Le centre de Médecins du Monde se trouve dans la partie la plus ancienne du camp. “Logique” m’explique Nasser. “Nous étions l’une des premières ONG à arriver ici”. Une jeune femme sort de consultation. C’est l’une des psychologues syriennes, directement recrutée dans le camp. Son job : aider les enfants à vivre avec les horreurs qu’ils ont vécues.
Sur l’un des lits est allongé un jeune garçon de 12 ans. Tous les jours, il doit être assisté par une machine, à cause d’une insuffisance hépatique. “Il fait partie des chanceux” me dit l’infirmière, “parce qu’il est ici, dans le camp. En ce moment même, 7000 personnes attendent à l’entrée : hormis les femmes enceintes et celles qui viennent d’accoucher, personne ne rentre : nous n’avons plus d’argent.” Elle me raconte ensuite comment elle est allée tous les jours, les dernières semaines, jusqu’à l’entrée du camp, apporter du lait en poudre et de l’eau pour une jeune maman et son nouveau-né : “cette maman a traversé le désert avec son bébé, pour arriver jusqu’ici.

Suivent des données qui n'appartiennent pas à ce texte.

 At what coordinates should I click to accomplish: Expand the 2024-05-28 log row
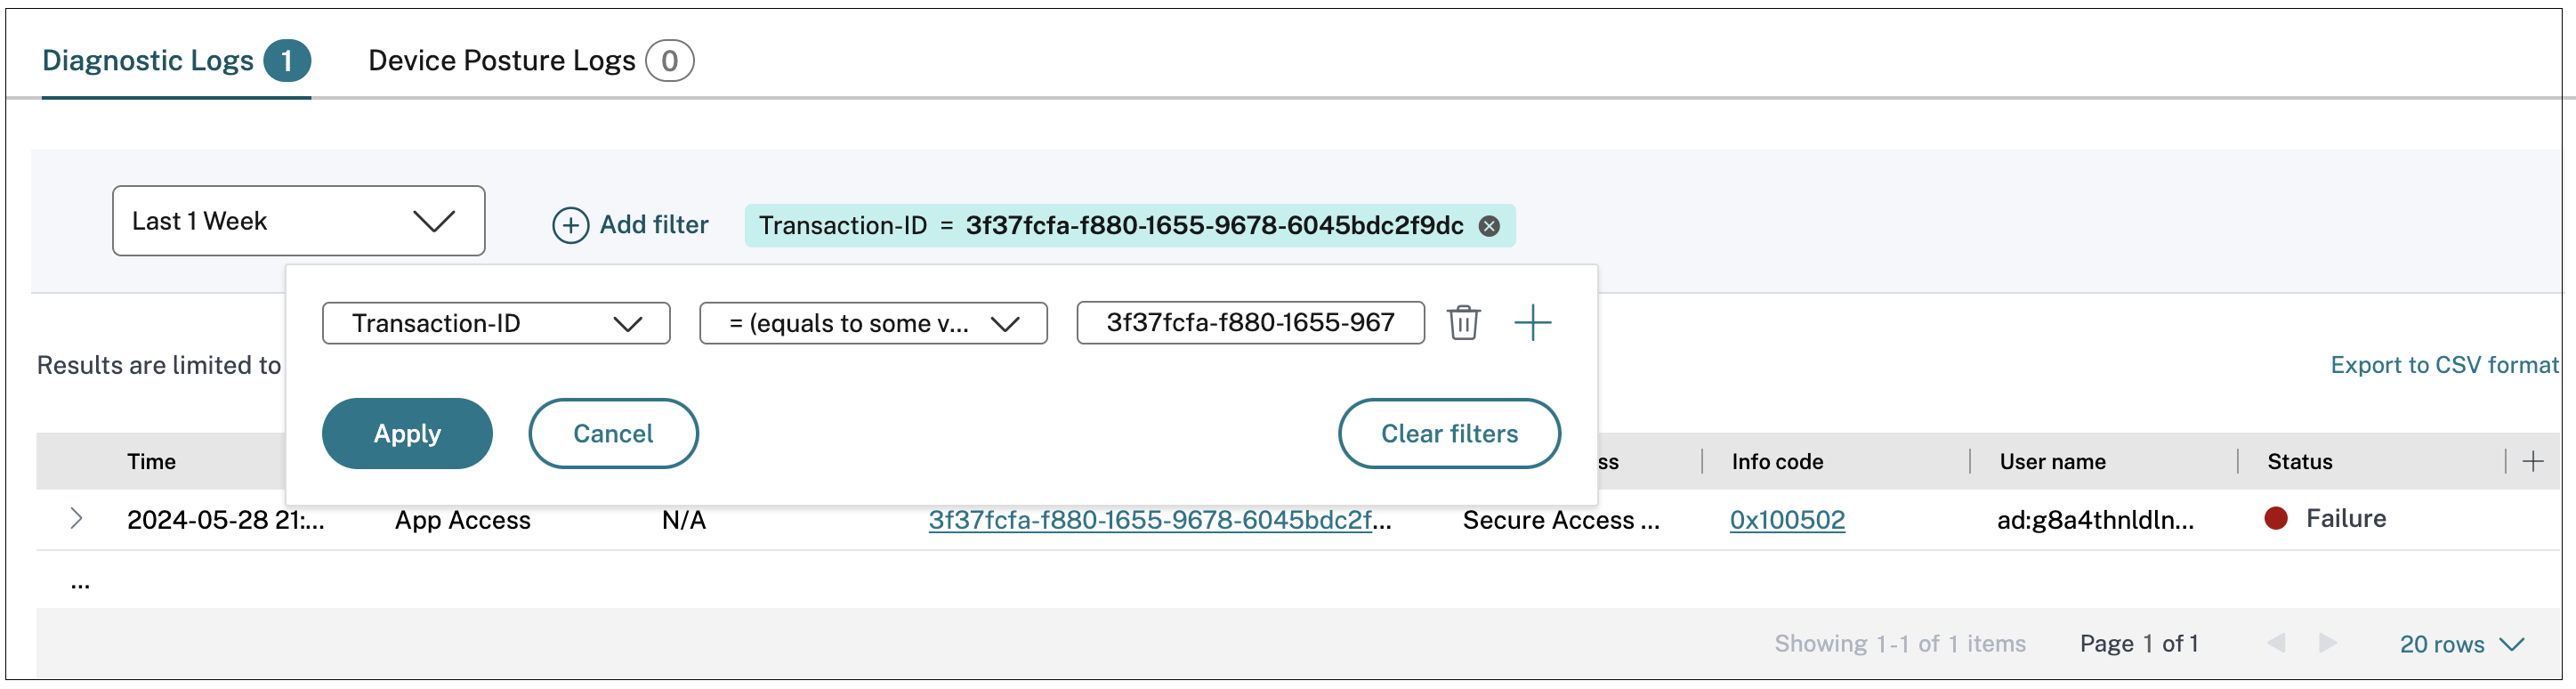76,519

Mais à cause de l’épuisement, elle n’avait plus de lait. Les gardes-frontière l’ont alors soupçonnée d’avoir volé le bébé. Elle est passée d’un enfer à un autre.”
Un mois plus tard. Aujourd’hui, je reprends le travail : toute la journée, je vais convaincre les gens de la valeur du travail de Médecins du Monde. J’ai l’habitude que certains passants soient tout à coup aveugles quand ils me voient. Mais aujourd’hui, c’est différent : chaque refus me catapulte à Zaatari, l’endroit qui m’a rendue plus adulte en 48 heures…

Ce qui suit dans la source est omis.